И не понимает Юрий, как то брату удаётся? Он, Юрий, бывает гневен до крови, до смерти, а над ним не то чтобы подсмеиваются, нет, конечно, но и на гнев его смотрят со скукой: а чего, мол, ещё от него ожидать? Будто все знают про него, что лишь подл и ничтожен. А Ивана-то - трепещут воистину! Ближние трепещут, дальние боготворят, как и должно быть государю.

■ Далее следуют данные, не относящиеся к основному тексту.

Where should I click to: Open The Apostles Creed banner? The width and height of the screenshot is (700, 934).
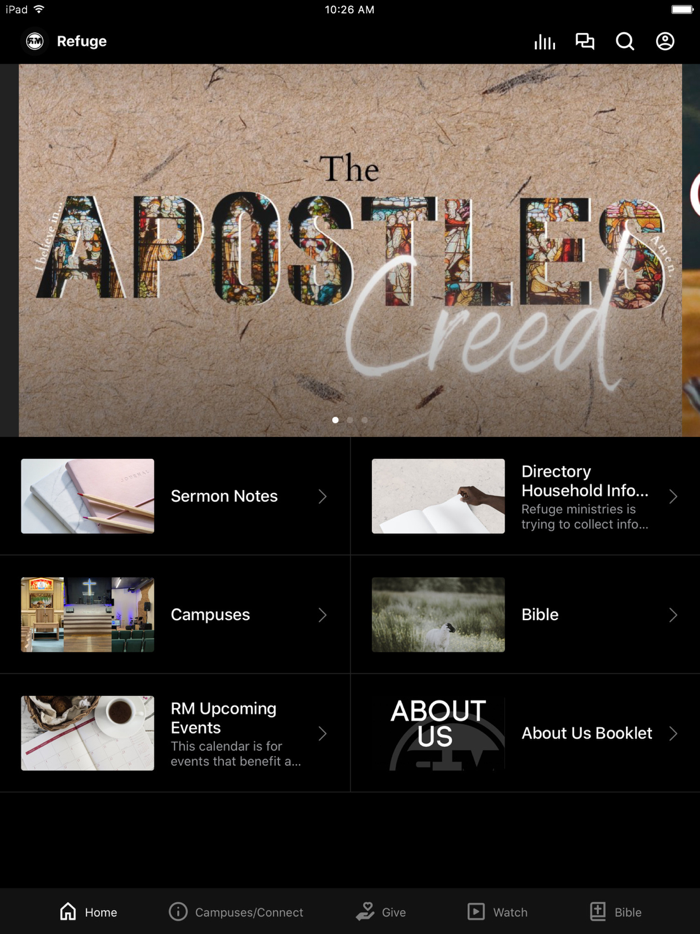(350, 250)

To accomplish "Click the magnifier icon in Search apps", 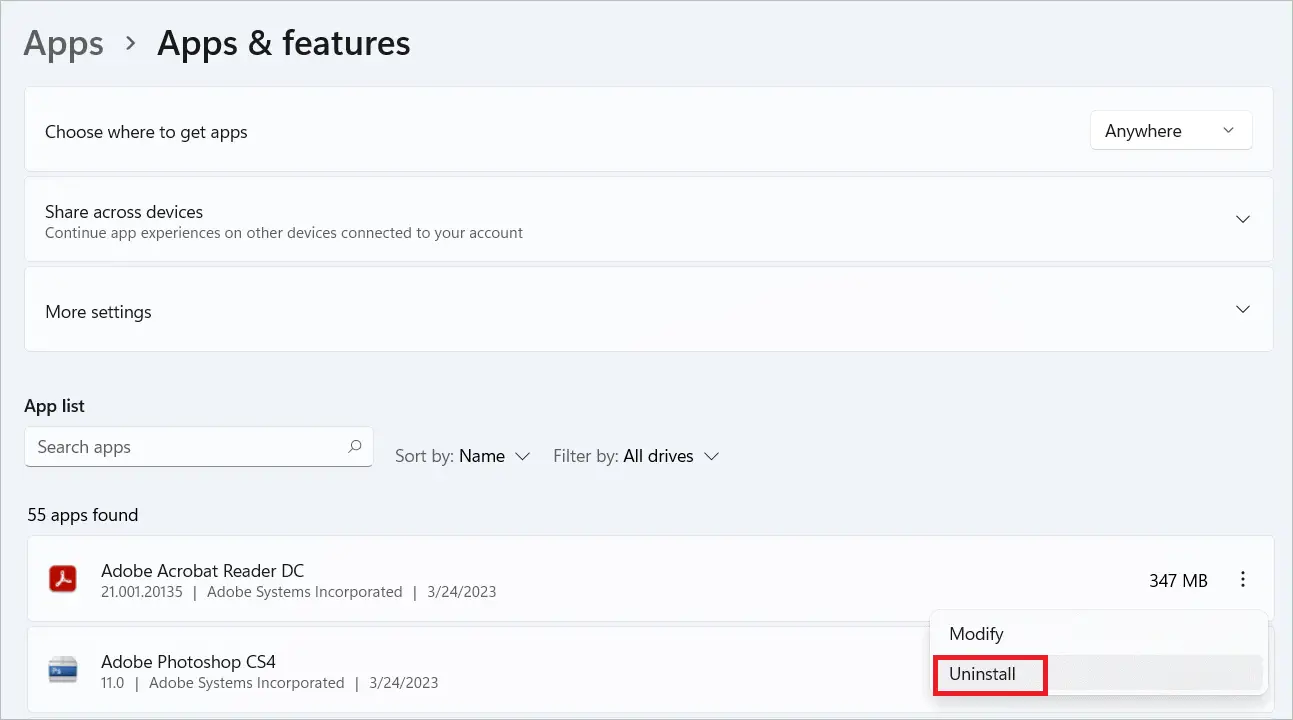I will point(354,447).
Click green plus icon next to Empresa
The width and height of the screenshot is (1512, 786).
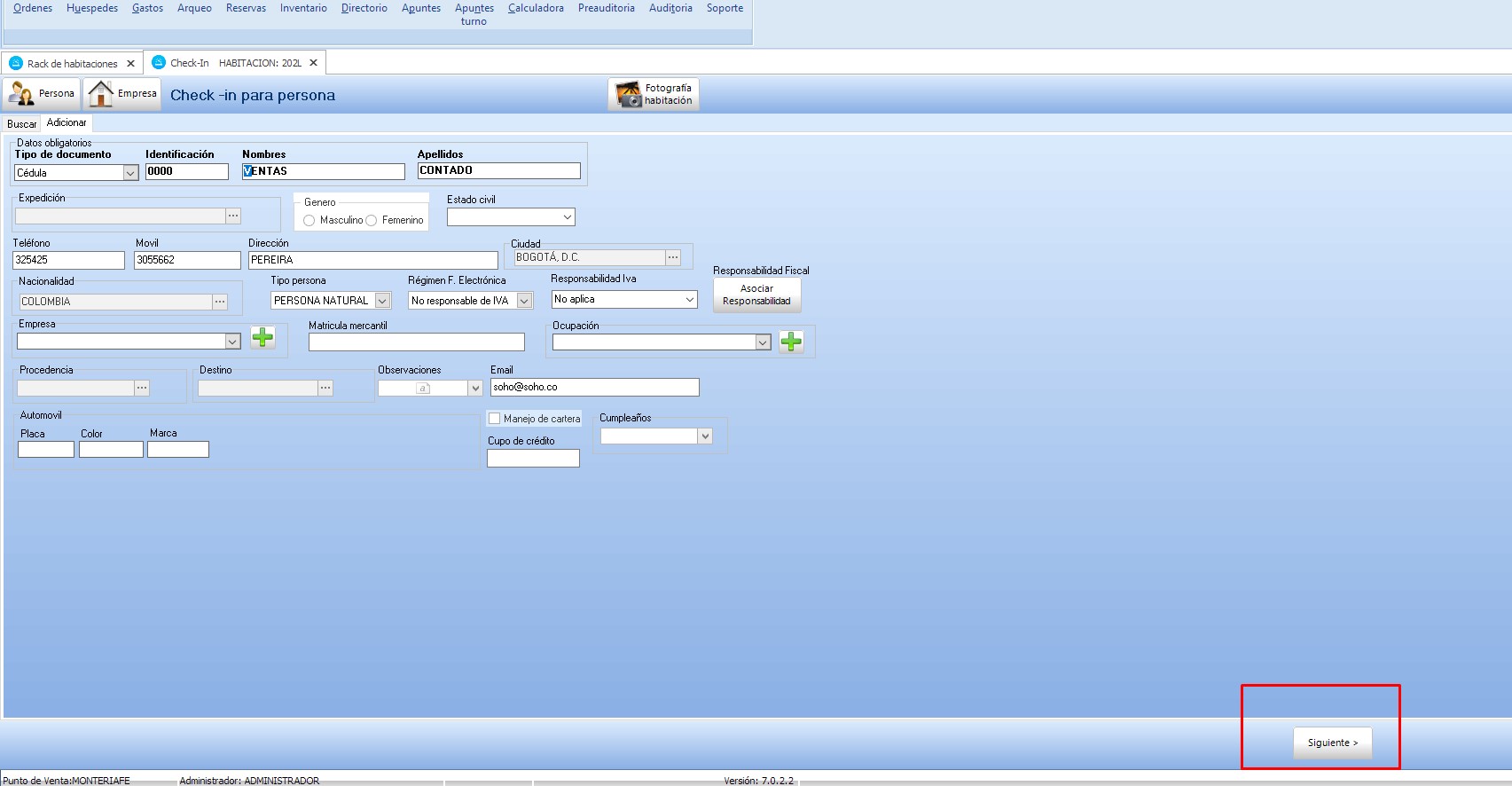(262, 337)
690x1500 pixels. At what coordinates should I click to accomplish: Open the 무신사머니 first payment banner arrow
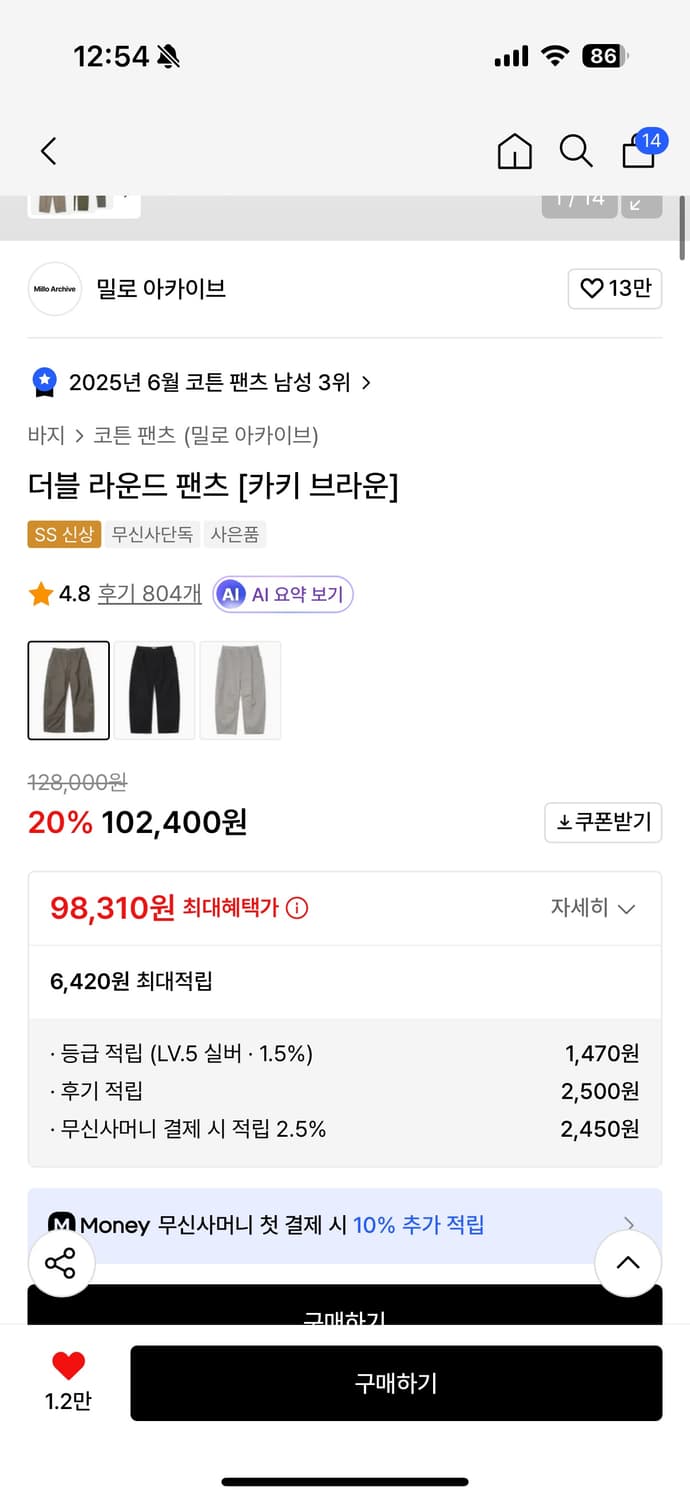point(629,1224)
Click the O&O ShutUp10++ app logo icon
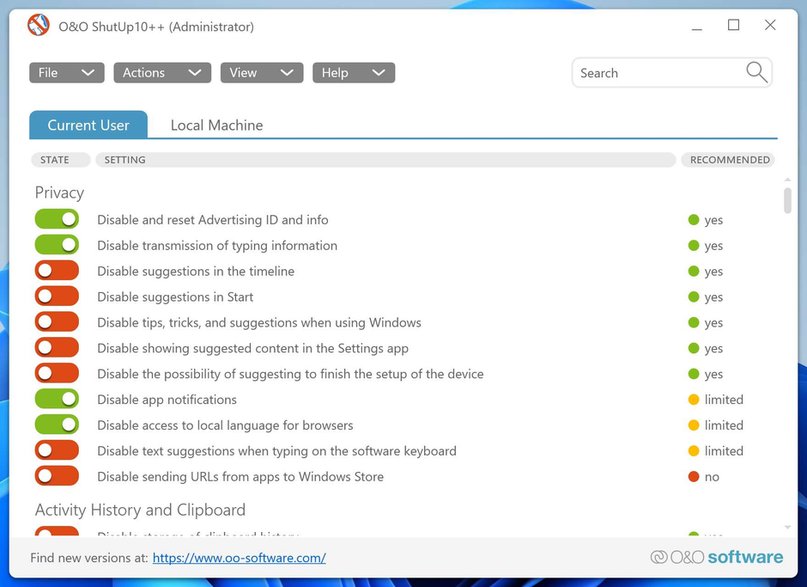 [38, 25]
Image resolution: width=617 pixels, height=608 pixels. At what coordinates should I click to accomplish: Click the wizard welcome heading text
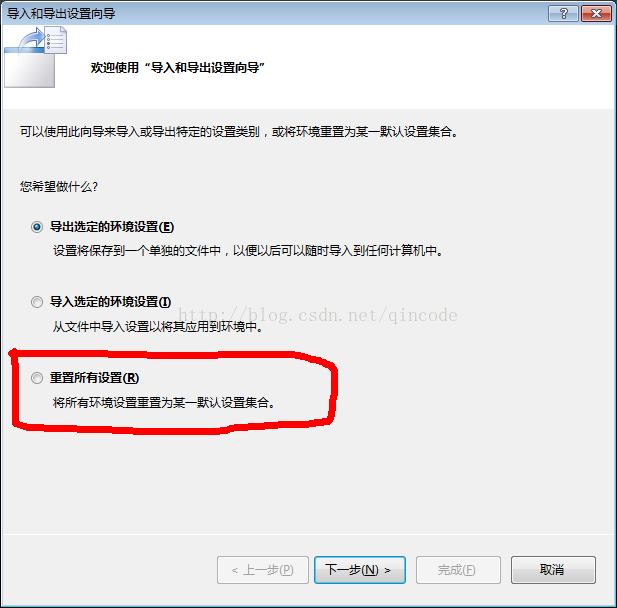click(177, 68)
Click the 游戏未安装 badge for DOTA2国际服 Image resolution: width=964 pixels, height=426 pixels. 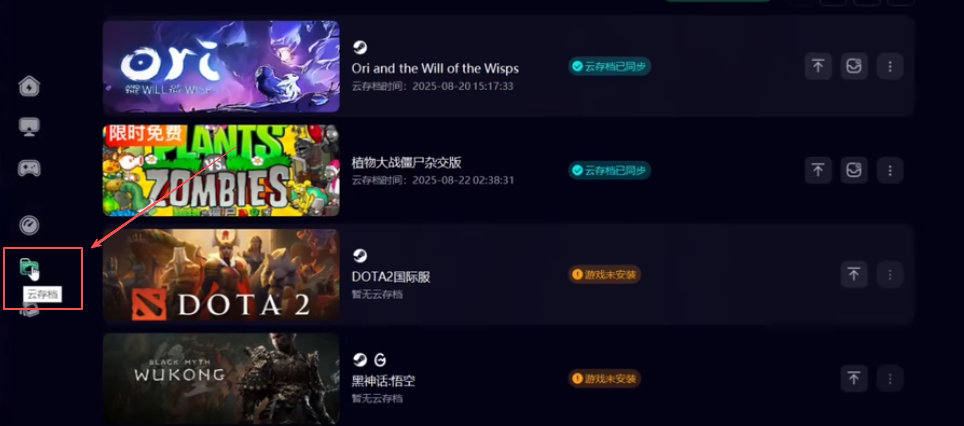coord(604,274)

Ведь про него (не то что про Юрия!) никто и слова дурного не скажет. Напротив, народ-то ещё и умиляется, глядя, как в великие праздники, а то и в будние дни, пеш возвращается он от заутрени, кротко улыбаясь всякому встречному. Да идёт-то как-то бочком, вроде бы неуверенно: мол, не князь я над вами, люди добрые, всего лишь княжич, не могу осчастливить покудова…
А людишки-то уж тем счастливы, что видят его! И день ото дня крепчают шаги его толстых коротких ног.
- Да неужто и в самом деле, он, Юрий, лишь подл и ничтожен, а Ванька - велик и страшен?
Несправедливо то! Не по чести!
Юрий за это время упрочился в Переяславле. Без татар воротись от Тохты, Андрей Александрович потерял последнюю надежду выбить оттуда племянника. Затаился в бессильной злобе на Городце.
Юрий же, без битвы одержав победу над самим великим князем владимирским, так уверовал в свою мощь, что в первое же лето по смерти отца напал на Можайск.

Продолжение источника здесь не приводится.